In every walk with nature, one receives far more than one seeks.
At Muir Woods, I found this tidbit on S.O.D. particularly interesting. The infection has nothing to do with human interference. It’s just the way things happen in nature.
Sudden Oak Death: Many of the tan oaks before you have been infected with Phytopthora ramorum, a pathogen more commonly known as “sudden oak death.” Trees infected with S.O.D. begin to “bleed,” developing warty black growths. Beetles then invade the weakened tree and the tree quickly dies.
First discovered near Muir Woods in 1995, S.O.D. has since spread to several other coastal California counties.
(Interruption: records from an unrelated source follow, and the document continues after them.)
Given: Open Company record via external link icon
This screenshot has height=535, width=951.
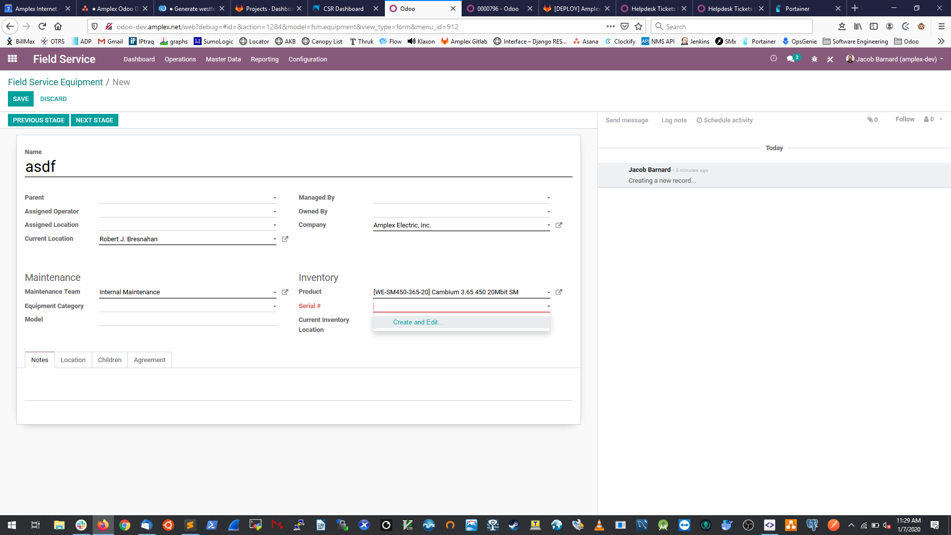Looking at the screenshot, I should [x=559, y=225].
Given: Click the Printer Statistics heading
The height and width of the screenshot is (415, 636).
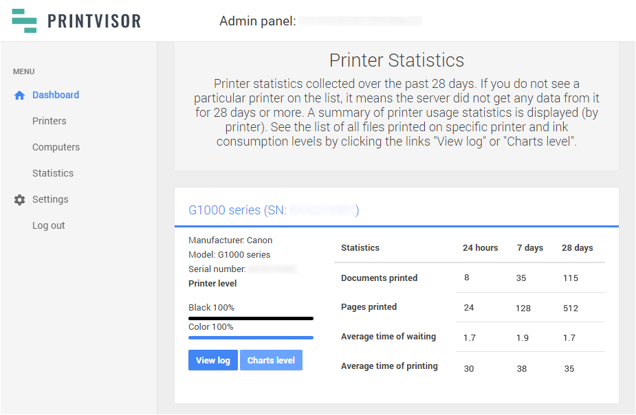Looking at the screenshot, I should [397, 60].
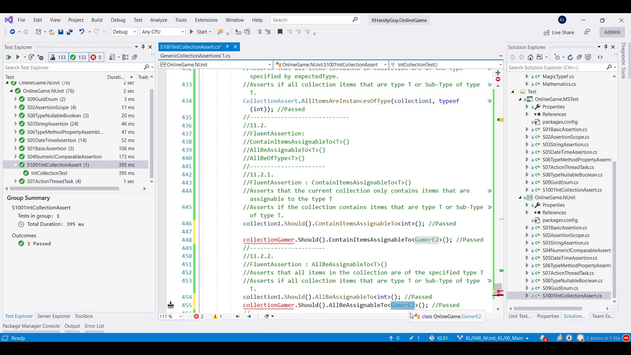Pin the Test Explorer window

[x=143, y=47]
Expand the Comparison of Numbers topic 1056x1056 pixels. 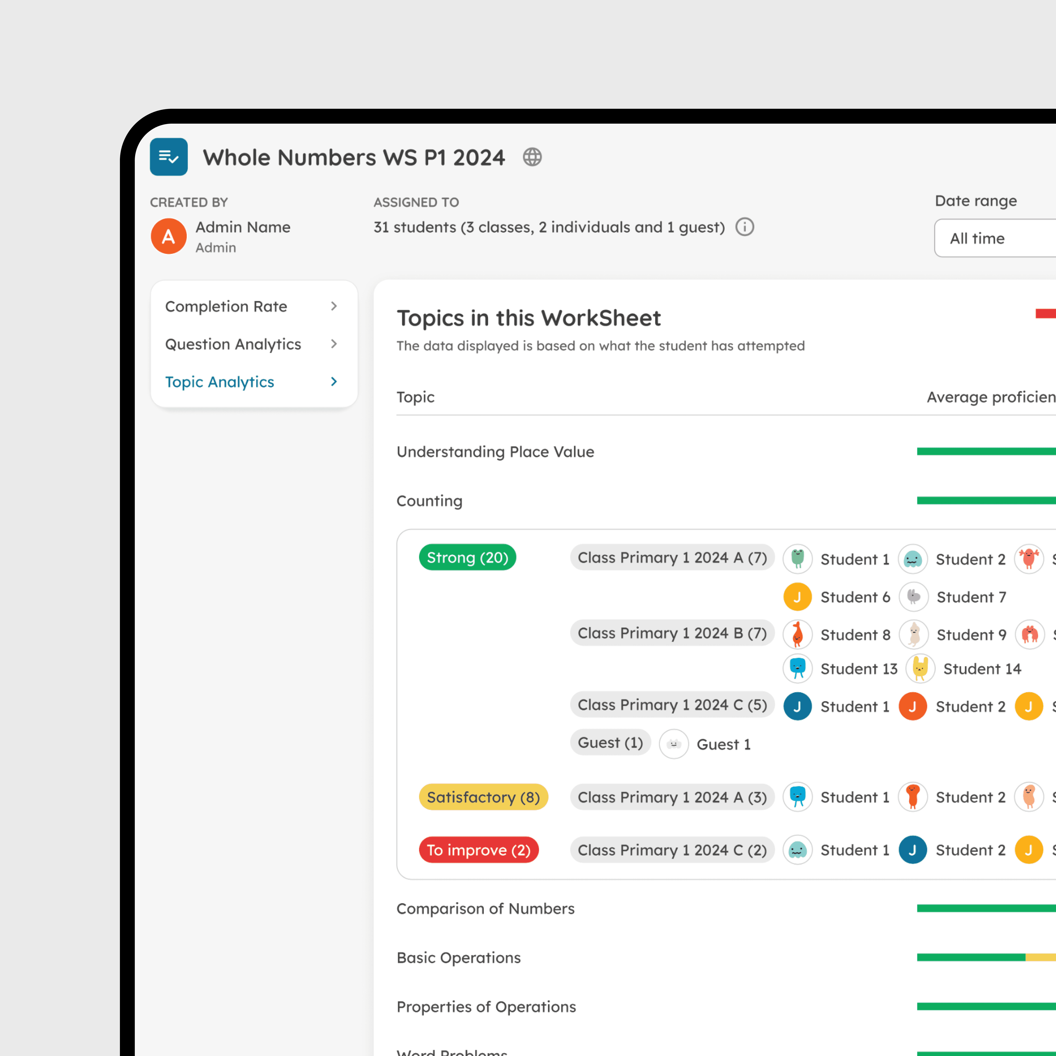click(x=485, y=908)
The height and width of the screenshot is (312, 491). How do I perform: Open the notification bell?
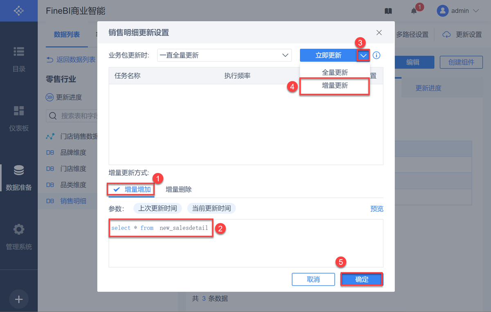coord(414,11)
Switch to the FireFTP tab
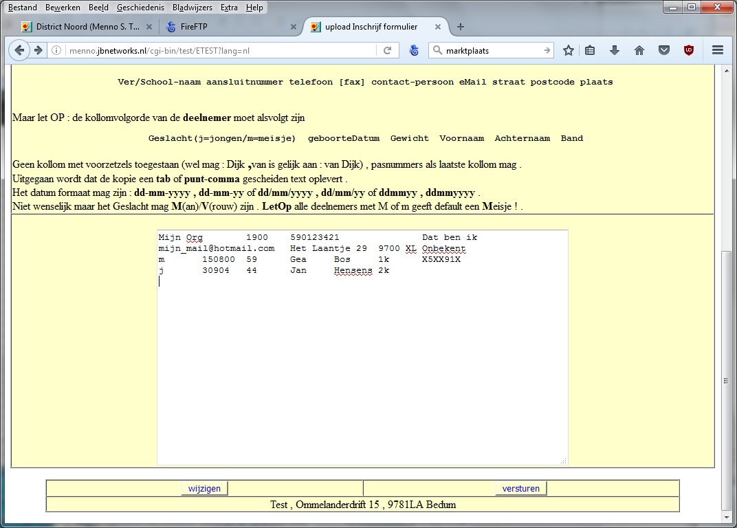The height and width of the screenshot is (528, 737). 227,27
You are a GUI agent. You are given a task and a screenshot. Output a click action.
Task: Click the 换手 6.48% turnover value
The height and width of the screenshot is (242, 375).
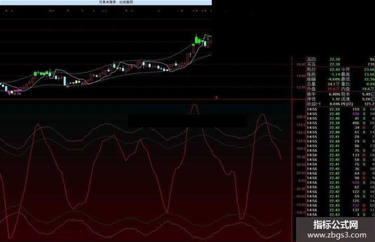pyautogui.click(x=335, y=95)
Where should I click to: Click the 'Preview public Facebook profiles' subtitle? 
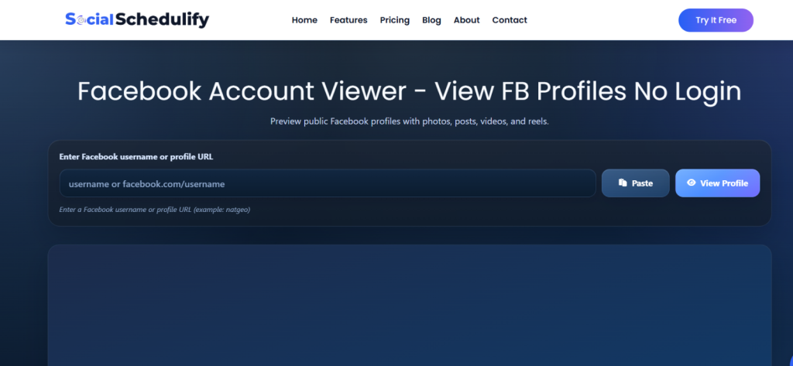409,121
The pathogen infects over three dozen species of trees and shrubs, though most are not killed by the disease.
Plants have been attacked by diseases for millions of years. Some succumb and disappear from our world. Others fight off the disease and surviving plants reproduce, making the next generation even stronger. Scientists are now studying S.O.D. to see how this disease will affect the forest in the years to come.
And yet, while nature often destroys with reckless abandon, humans intervene to preserve and nurture. Muir Woods still exists thanks to the work of many conservationists.
Three dates are important for this National Park:
By 1905 William and Elizabeth Kent purchased 611 acres of “Sequoia Canyon” (later Muir Woods) for $45,000.
Then, in 1945, the United Nations organized a conference in Muir Woods, focusing the delegates’ attention on the role of nature and places of tranquility in world peace. Delegates from all over the world first met in San Francisco to establish the United Nations. On May 19, they traveled to Muir Woods to honor the memory of President Franklin Delano Roosevelt. President Roosevelt believed in the value of national parks as sources of inspiration and human renewal. He also believed that good forestry practices and sustainable development of natural resources were keystones to lasting peace around the world.
Organizers of the event hoped that the profound beauty and serenity of Muir Woods would inspire the delegates to pursue the president’s program for world peace as they met to establish the United Nations.